Voilà une boussole qui risque de perdre le nord. La semaine dernière, le conseil d’administration du SBTi (Science based targets initiative), un comité de certification fondé par différentes organisations comme le WWF, le Pacte mondial de l’ONU ou le World Resources Institute, a provoqué un coup de tonnerre. Cet organisme reconnu, qui valide la pertinence et la crédibilité des stratégies de décarbonation des entreprises, a annoncé son intention d’intégrer le recours aux crédits carbone dans les réductions d’émissions de CO2 visées.

Un dévoiement, selon de nombreux experts du climat. Car depuis 2015, ce comité s’est imposé comme le label de référence. Aujourd’hui plus de 4 000 sociétés ont fait approuver leur stratégie, parmi lesquelles un certain nombre de géants français comme EDF, Publicis, Accor, ou Saint-Gobain. Un moyen aussi pour ces compagnies de donner des gages de bonne foi auprès des investisseurs et du grand public sur leurs engagements climatiques.

Risque de greenwashing

Jusqu’à présent, SBTi affirmait que les entreprises ne pouvaient pas utiliser des crédits carbone pour compenser leurs émissions de “scope 3”, celles provenant de leurs chaînes d’approvisionnement et de l’utilisation de leurs produits par leurs clients. Ce changement de méthode permettrait donc aux sociétés dont le bilan comprend encore une partie importante d’émissions résiduelles, de les annuler par le financement de projets de reboisement ou de captage de CO2.

C’est cette pratique controversée qui a suscité un tumulte chez les experts du climat, et jusqu’aux employés de l’organisme, qui accusent le conseil d’administration d’avoir pris cette décision sans consultation. “C’est extrêmement problématique d’un point de vue scientifique compte tenu de l’ampleur de la littérature académique démontrant le manque de robustesse du marché de la compensation volontaire”, expliquait sur LinkedIn un spécialiste du sujet, César Dugast du cabinet Carbone 4. Les crédits carbone sont décriés car ils permettent de compenser des émissions, sans forcément chercher à les réduire. Réputés invérifiables et soumis au risque de double comptage, ces crédits – qui aliment un marché volontaire – sont également pointés du doigt pour leur manque de fiabilité scientifique.

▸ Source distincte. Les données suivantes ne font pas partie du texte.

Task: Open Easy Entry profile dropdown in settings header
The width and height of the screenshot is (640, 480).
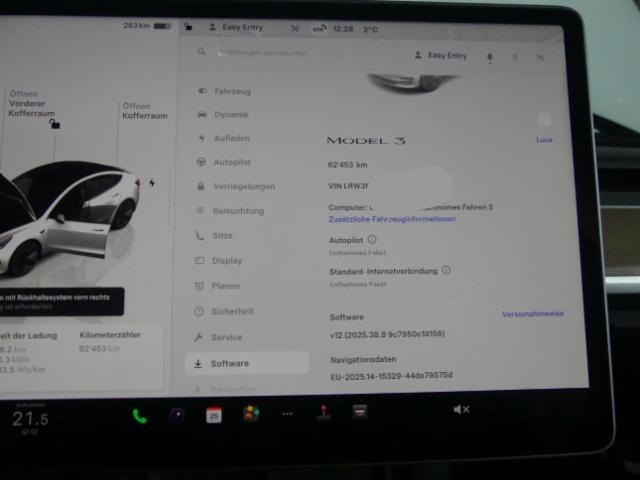Action: pyautogui.click(x=441, y=56)
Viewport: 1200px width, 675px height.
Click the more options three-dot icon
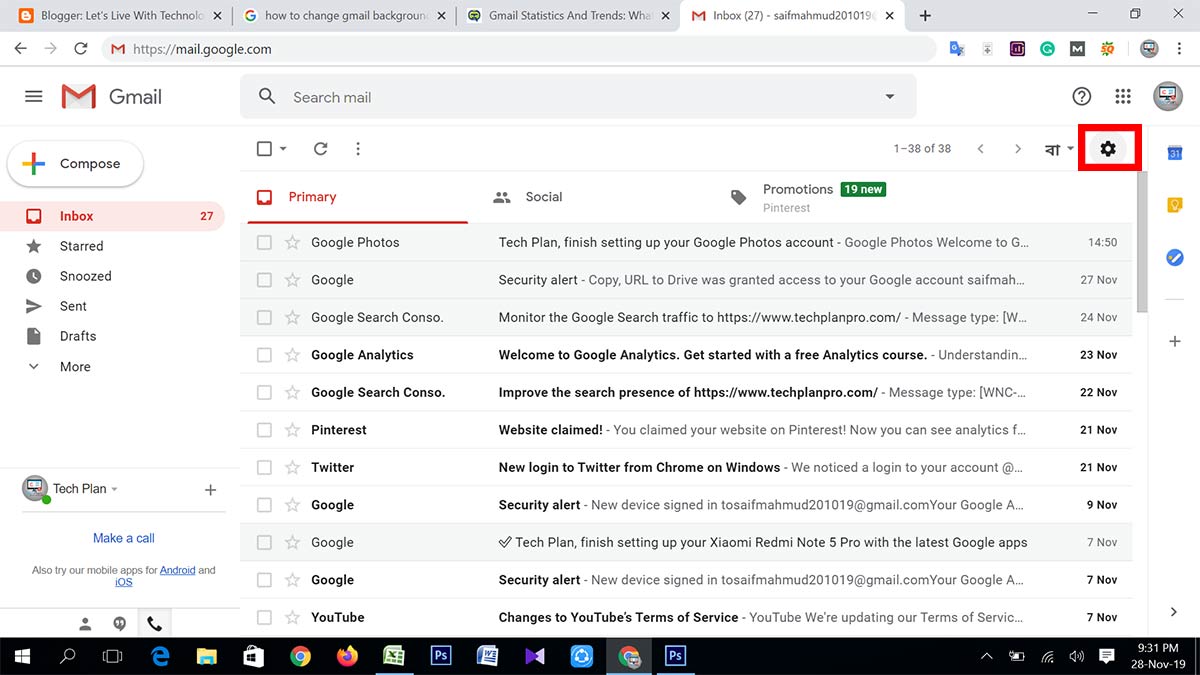click(357, 148)

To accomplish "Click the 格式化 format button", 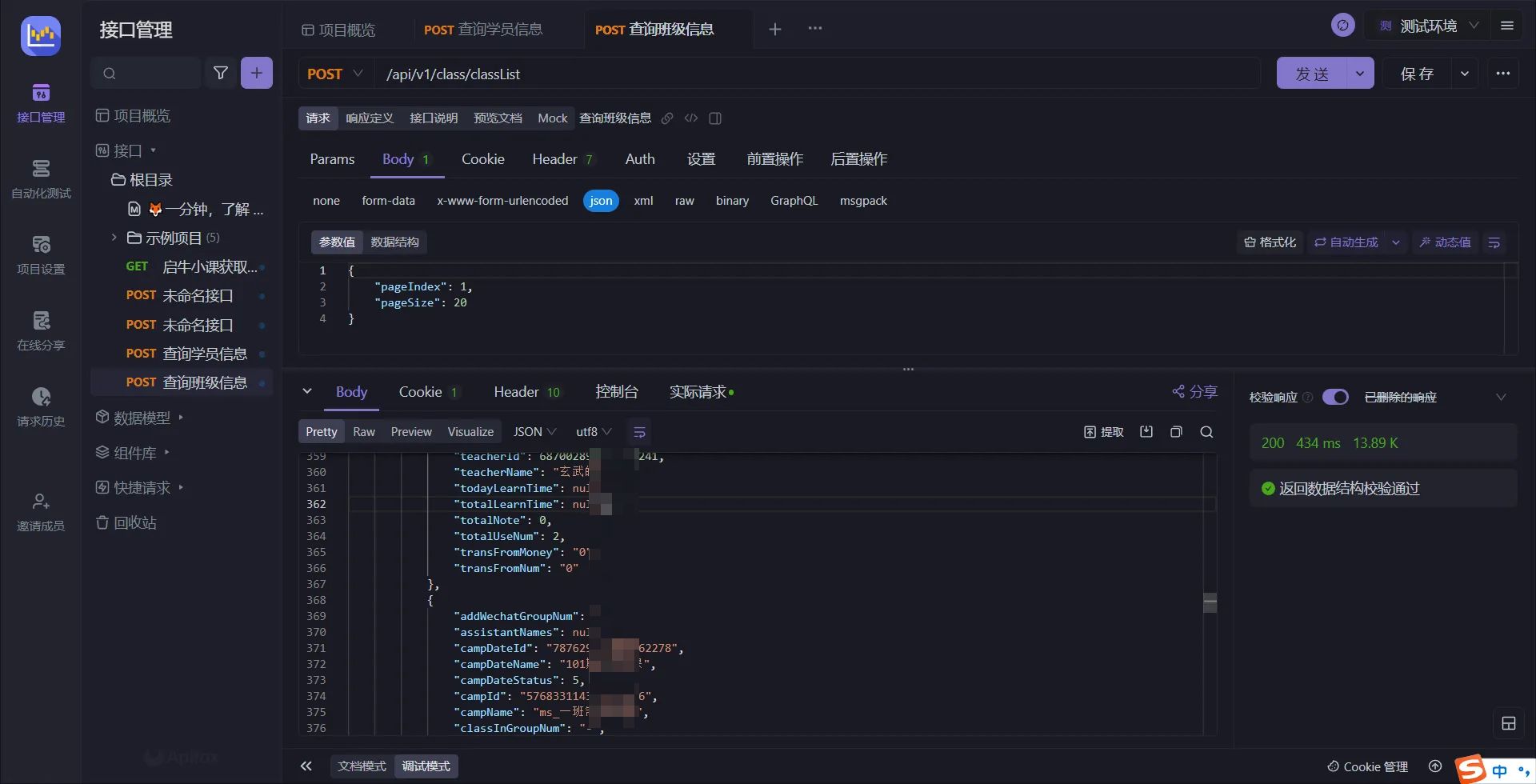I will (x=1270, y=242).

Beaucoup craignent donc de voir la réputation de l’organisation entachée de greenwashing. “Nous sommes très surpris de cette décision qui est contraire à leur propre doctrine”, s’étonne Fabrice Bonnifet, le président du Collège des directeurs du développement durable, qui compte 350 membres, parmi les plus grandes entreprises françaises. Il dénonce ainsi ce qu’il considère être un “coup de force” du principal soutien de l’organisation, le Bezos Earth Fund, le fonds philanthropique du patron d’Amazon. Selon le Financial Times, celui-ci aurait coordonné une réunion avec le conseil d’administration du SBTi, au cours de laquelle l’utilisation de la compensation aurait été discutée.

Aucun changement… avant juillet ?

Ce revirement témoigne donc aussi d’une forme de crispation de la part des acteurs économiques les plus en retard sur leurs promesses de transition. “Certaines entreprises américaines se rendent compte qu’elles n’ont pas des trajectoires suffisamment crédibles pour tenir leurs engagements dans les temps, alors elles cherchent à changer les règles du jeu”, déplore Fabrice Bonnifet. Un point de vue partagé par César Dugast pour qui le SBTi a “visiblement cédé devant la pression d’entreprises qui ont bien compris qu’une réduction de 90 % de leurs émissions d’ici à 2050 ne pouvait avoir lieu sans une transformation radicale de leurs modèles d’affaires – chose qu’elles n’ont pas du tout envie de faire”.

Véritable scandale, ou tempête dans un verre d’eau ? Quelques jours après ces annonces, le SBTi publiait un communiqué en ligne, affirmant qu’”aucun changement” n’avait été apporté aux normes actuelles de l’organisation. Selon le Financial Times, un projet formel de règles sur la compensation carbone pourrait toutefois être mis sur la table en juillet. Au risque de voir un certain nombre d’entreprises prendre leurs distances avec un référentiel qui faisait jusqu’ici autorité.